Friday, August 19, 2011

Battleship Potemkin (1925)

Battleship Potemkin (1925)

The Hype -

Voted No. 8 on the TSPDT 1,000 Greatest Films.

Roger Ebert -
"The Battleship Potemkin'' has been so famous for so long that it is almost impossible to come to it with a fresh eye. It is one of the fundamental landmarks of cinema...If today it seems more like a technically brilliant but simplistic... that may be because it has worn out its element of surprise--that, like the 23rd Psalm or Beethoven's Fifth, it has become so familiar we cannot perceive it for what it is"
Pauline Kael -
Voted the greatest film of all time by an international panel of critics in Brussels in (1958), as it had been in 1950, POTEMKIN (Russians and purists pronounce it Po-tyom-kin) has achieved such an unholy eminence that few people any longer dispute its merits. Great as it undoubtedly is, it's not really a likable film; it's amazing, though--it keeps its freshness and its excitement...
The Reality - A very long 65 minute silent movie. Battleship Potemkin is a BAD melodrama full of of bad acting and Cartoonish Soviet Propaganda. There is no character development or real plot. The story is quite simple. Its 1905 Odessa Russia. On the Potemkin, the nasty mustache twirling officers are oppressing the noble sailors. On shore in Odessa, the Cossacks and the Bourgeois are oppressing the noble workers. But they only take so much and start the Revolution - the end. Repetitively, the movie loops the same shots over and over again to fill the time. We see the same shot of the ship again and again. And the same shot of the sailors going up or down the decks over and over. Yes, the "Odessa Steps" scene is well done, but thats 2 minutes out of 65 minutes.
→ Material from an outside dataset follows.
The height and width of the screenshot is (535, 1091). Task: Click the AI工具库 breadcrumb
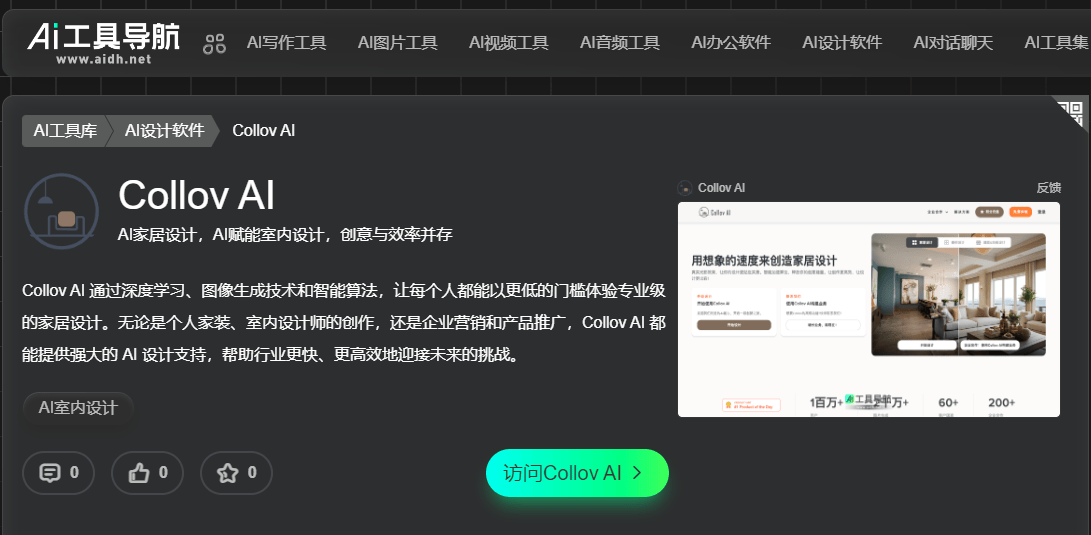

There's no reason to watch Battleship Potemkin 84 years later. Time has passed it by. It should be thrown on the ash heap of history - along with Marx, Trotsky and Lenin.

The Real Reason Its Rated Highly - First, its directed by Sergei Einstein the great Russian film maker. Cinemaphiles always overpraise any movie made by a great director. If the director was great - so their "logic" goes - the movie therefore must also be great. Secondly, its a landmark film. The film pioneered many techniques used in film since 1925. Thirdly, its communist propaganda, & that always warms the heart of the left-wing film critics. Fourth, its silent and list makers always feel they have to toss in a few silent films to be taken seriously.